Sur fond d’introduction de sanctions sectorielles contre les banques publiques russes par l’Union européenne, le principal opérateur mobile Megafon et la compagnie minière et métallurgique Norilsk Nickel ont converti une partie de leurs fonds disponibles en dollars hongkongais.

Megafon a déclaré que le groupe avait placé ses fonds dans les banques chinoises afin de simplifier les transactions avec la compagnie chinoise Huawei (principal fournisseur d’équipements pour les réseaux de Megafon) et « de limiter les risques liés aux éventuelles difficultés dans le travail avec les banques européennes ». À la fin du deuxième trimestre, Megafon disposait de 3 milliards de roubles en dépôts bancaires.
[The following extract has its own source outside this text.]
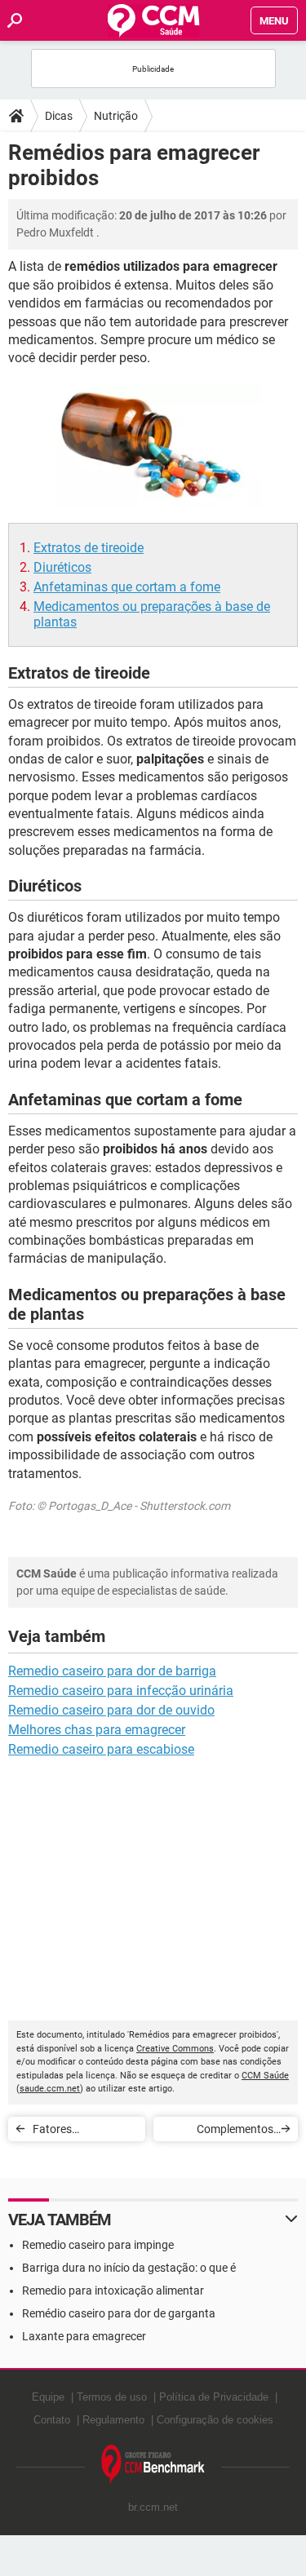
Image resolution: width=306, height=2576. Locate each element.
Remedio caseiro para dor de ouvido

À l’heure actuelle 40% des dépôts sont convertis en devises hongkongaises, 60% sont toujours en roubles.

Norilsk Nickel a agi de manière similaire : il a également converti une partie des fonds disponibles en dollars hongkongais, annonce l’agence Interfax. Cela permet de diversifier l’épargne, de réduire les risques et, à l’avenir, de réaliser des opérations sur le marché asiatique en devise locale, explique une source proche du groupe. Les sources proches de la compagnie rappellent que Norilsk Nickel recherche des coinvestisseurs pour son projet de développement du Complexe d’enrichissement minier de Bystrinski  (à 300 km de la frontière russo-chinoise), dont le coût de lancement s’élève à 0,77 milliard d’euros. En outre, Norilsk Nickel écoule un tiers de sa production de nickel et une grande partie de son palladium et cuivre en Chine.

D’autres solutions existent également. Par exemple, le Groupe russe unifié de construction navale (OSK) étudie actuellement la possibilité d’utiliser le yuan chinois.

Alexeï Rakhmanov, PDG d’OSK, ciblé par les sanctions américaines, a récemment annoncé au quotidien Kommersant que le groupe devrait chercher une devise alternative pour sa « coopération marchande », et que « la proposition d’utiliser le yuan ne paraît pas si fantasque ». Toutefois, pour le moment, le groupe ne rencontre pas de difficultés dans ses paiements, y compris en dollars, affirment les sources.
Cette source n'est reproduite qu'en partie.